Ponieważ jesteście wzbudzeni z martwych, „przyobleczcie się (...) w serdeczne współczucie, w dobroć, pokorę, łagodność i cierpliwość (...). A ponad to wszystko przyobleczcie się w miłość, która jest spójnią doskonałości” (Kol. 3:10-14).

Ponieważ jesteśmy pojednani i wyzwoleni, musimy umrzeć i zostać wzbudzeni na nowo, aby wieść nowe życie, oparte na Ewangelii Jezusa Chrystusa i przez nią kształtowane.
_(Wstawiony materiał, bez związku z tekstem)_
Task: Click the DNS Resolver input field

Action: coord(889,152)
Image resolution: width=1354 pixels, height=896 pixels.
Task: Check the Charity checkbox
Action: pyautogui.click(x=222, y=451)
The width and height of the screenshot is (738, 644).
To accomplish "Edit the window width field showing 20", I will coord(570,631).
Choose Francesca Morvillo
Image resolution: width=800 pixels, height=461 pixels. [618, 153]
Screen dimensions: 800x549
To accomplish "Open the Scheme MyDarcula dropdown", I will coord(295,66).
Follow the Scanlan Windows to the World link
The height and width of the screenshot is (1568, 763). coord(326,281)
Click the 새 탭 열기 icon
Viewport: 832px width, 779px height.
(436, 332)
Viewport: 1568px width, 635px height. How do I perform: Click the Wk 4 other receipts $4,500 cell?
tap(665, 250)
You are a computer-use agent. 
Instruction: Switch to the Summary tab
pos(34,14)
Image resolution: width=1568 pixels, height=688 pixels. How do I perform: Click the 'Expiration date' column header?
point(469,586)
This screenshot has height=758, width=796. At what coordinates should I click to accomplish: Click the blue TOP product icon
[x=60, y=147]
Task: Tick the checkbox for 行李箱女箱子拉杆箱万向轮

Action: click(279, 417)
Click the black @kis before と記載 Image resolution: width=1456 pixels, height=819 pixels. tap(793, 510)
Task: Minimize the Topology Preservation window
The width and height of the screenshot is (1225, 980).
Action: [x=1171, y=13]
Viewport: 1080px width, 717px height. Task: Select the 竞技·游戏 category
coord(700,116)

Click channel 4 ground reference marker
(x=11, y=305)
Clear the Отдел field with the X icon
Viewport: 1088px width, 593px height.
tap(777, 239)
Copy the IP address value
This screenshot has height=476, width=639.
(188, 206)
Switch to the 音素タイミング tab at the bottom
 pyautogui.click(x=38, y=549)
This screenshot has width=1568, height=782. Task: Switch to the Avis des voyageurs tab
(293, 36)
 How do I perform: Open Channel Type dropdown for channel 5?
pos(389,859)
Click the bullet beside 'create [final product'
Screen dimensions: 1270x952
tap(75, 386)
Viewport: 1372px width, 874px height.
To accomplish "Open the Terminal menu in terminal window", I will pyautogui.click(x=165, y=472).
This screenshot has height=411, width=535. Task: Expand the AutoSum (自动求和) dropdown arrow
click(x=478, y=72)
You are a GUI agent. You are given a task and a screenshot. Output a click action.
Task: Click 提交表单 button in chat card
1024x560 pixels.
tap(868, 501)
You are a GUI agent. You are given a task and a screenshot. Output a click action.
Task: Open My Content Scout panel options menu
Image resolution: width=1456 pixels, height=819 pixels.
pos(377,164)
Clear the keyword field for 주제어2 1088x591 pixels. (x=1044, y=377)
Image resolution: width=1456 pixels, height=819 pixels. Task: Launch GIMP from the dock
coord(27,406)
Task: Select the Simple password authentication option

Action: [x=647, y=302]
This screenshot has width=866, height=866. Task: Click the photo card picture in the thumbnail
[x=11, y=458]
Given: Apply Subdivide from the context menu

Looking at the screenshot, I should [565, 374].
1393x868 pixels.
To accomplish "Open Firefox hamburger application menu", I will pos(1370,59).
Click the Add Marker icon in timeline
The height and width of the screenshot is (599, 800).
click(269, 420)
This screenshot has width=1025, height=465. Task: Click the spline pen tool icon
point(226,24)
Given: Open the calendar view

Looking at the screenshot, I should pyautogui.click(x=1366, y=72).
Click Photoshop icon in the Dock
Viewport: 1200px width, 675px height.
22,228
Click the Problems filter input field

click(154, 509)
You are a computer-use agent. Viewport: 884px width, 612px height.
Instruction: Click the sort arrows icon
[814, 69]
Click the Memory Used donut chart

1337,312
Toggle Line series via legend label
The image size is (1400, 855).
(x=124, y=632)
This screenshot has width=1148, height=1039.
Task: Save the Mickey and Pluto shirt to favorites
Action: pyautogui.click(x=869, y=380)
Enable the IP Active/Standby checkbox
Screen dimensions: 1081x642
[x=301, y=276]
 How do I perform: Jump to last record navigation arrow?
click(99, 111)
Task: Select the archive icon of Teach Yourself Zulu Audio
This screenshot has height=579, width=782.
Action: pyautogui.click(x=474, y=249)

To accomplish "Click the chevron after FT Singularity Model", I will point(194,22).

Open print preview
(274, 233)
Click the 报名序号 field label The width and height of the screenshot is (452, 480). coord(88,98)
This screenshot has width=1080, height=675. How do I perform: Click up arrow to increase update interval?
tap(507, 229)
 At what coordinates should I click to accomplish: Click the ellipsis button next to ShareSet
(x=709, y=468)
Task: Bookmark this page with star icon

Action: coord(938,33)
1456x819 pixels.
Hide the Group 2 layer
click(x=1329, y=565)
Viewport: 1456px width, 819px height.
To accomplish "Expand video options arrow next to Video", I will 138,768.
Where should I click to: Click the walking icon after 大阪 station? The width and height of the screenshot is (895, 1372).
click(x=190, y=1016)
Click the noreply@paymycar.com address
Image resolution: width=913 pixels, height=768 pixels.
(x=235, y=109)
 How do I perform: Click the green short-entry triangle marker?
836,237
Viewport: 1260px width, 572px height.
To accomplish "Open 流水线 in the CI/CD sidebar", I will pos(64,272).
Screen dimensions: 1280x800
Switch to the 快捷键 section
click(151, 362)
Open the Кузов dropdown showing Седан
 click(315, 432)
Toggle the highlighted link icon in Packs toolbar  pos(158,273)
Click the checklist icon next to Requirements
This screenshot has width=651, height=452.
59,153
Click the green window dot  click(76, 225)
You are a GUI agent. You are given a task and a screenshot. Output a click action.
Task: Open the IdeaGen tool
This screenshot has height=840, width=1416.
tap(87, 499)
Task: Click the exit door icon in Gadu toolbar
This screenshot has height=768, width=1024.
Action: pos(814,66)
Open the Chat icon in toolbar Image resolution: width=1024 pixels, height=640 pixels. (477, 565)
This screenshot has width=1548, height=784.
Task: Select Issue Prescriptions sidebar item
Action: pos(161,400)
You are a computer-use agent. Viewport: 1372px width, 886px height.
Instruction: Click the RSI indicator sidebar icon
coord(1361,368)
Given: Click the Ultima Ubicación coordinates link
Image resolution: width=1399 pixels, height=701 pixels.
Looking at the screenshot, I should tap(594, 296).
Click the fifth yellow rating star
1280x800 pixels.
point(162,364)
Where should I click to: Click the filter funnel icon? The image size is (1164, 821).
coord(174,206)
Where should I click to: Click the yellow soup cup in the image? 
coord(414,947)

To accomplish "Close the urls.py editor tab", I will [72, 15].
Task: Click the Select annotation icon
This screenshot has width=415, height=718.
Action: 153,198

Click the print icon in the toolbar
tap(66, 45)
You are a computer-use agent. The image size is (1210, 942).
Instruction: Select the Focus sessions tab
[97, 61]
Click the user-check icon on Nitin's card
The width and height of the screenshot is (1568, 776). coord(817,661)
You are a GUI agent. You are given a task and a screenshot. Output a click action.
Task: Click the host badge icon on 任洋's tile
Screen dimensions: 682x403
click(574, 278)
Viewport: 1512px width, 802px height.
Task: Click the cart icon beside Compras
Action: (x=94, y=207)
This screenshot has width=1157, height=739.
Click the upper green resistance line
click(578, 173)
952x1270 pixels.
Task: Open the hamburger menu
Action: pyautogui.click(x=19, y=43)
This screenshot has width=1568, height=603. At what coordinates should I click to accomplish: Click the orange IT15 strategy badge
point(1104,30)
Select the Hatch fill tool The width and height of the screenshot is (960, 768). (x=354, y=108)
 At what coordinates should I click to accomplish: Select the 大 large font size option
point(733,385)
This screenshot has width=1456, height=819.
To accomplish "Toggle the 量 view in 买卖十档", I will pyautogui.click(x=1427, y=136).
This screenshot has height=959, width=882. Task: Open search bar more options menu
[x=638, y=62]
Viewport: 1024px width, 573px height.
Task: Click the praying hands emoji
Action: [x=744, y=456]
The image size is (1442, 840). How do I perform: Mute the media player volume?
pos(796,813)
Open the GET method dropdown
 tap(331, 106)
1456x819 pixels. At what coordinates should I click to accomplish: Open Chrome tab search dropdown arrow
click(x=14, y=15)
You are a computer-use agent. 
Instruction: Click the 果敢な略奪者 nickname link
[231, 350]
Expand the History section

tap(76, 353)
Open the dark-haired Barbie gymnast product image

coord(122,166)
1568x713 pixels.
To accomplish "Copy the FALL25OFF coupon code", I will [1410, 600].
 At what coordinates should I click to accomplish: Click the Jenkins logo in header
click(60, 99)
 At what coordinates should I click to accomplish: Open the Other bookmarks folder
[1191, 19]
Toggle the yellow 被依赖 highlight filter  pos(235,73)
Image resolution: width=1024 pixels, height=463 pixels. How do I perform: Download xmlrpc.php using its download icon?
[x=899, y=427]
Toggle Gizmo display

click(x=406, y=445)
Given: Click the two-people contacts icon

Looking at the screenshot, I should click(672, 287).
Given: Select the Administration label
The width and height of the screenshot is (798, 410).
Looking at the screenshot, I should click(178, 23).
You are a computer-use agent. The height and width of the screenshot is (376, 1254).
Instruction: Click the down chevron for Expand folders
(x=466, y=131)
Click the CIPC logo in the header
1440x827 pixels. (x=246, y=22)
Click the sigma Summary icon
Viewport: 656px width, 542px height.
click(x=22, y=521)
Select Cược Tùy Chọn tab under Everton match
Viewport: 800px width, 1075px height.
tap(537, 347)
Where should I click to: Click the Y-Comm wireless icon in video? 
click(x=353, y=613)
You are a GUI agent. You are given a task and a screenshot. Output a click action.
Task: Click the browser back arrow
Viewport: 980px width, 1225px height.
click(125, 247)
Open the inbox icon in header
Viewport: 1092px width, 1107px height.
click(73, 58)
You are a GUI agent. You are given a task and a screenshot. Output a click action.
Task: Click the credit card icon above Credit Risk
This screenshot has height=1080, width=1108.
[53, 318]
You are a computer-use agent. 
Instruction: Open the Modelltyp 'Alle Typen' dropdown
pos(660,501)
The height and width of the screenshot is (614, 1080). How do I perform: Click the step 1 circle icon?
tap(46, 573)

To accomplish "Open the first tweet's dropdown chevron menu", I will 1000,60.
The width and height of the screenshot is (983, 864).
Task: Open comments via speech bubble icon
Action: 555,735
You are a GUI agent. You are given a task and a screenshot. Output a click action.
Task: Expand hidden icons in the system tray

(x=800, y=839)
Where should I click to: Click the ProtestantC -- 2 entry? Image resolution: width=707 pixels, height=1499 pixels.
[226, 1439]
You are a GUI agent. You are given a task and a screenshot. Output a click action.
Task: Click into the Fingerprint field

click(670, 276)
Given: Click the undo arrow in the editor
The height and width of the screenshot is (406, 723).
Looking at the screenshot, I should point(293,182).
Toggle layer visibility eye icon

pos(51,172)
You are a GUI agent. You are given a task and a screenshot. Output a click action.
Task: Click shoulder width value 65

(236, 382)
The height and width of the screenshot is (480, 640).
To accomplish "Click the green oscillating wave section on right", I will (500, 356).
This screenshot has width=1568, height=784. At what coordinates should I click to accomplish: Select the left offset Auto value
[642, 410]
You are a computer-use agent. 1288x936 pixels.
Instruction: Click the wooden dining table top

Dlaczego Krzyż był potrzebny? W Ewangeliach znajdujemy dość szokujące stwierdzenie, według którego krzyż był koniecznością: „Syn Człowieczy musi wiele cierpieć, musi być odrzucony przez starszych, arcykapłanów oraz uczonych w Piśmie i musi być zabity, a po trzech dniach zmartwychwstać” (Mk 8:31). Dlaczego Jezus musiał umrzeć? Sens Krzyża zależy od sposobu, w jaki postrzegamy naturę Chrystusa:
• Jeśli Jezus z Nazaretu jest tylko prorokiem, to Krzyż wyłącznie wydłuża listę prześladowanych proroków, których było wielu. Wiemy, że niebezpiecznie jest wyrażać protest przeciwko władzy, zwłaszcza jeśli dzierżą ją duchowni, którym wydaje się, że mówią w imieniu Boga.
• Jeśli Jezus to Chrystus Boży, który został ukrzyżowany, to znaczy, że sam Bóg uniżył się aż do cierpienia wraz ze swoim Synem dla zbawienia świata. Sam Bóg nas przekonuje, że nie ma takiego cierpienia, którego On sam by nie zaznał. Daje nam wszystko, co ma najcenniejszego, z miłości do nas. Zatem definicja słowa religia zmienia swój sens. Bycie wierzącym nie oznacza już starań, by prowadzić życie uczciwe i prawe w oczach Boga, ale bycie poruszonym i wypełnionym orędziem o Bogu, który dołącza do nas w cierpieniach świata. Być wierzącym to przyjąć Boga w naszych słabościach, porażkach i wyzwaniach. To przyjąć Słowo przebaczenia, które On nam objawia i którym wzywa nas do wolności. To nawrócić się i zmienić swoje życie, pozwalając obumrzeć pożądliwościom, pysze i lękom, abyśmy mogli narodzić się na nowo dzięki łasce, pokorze i miłości.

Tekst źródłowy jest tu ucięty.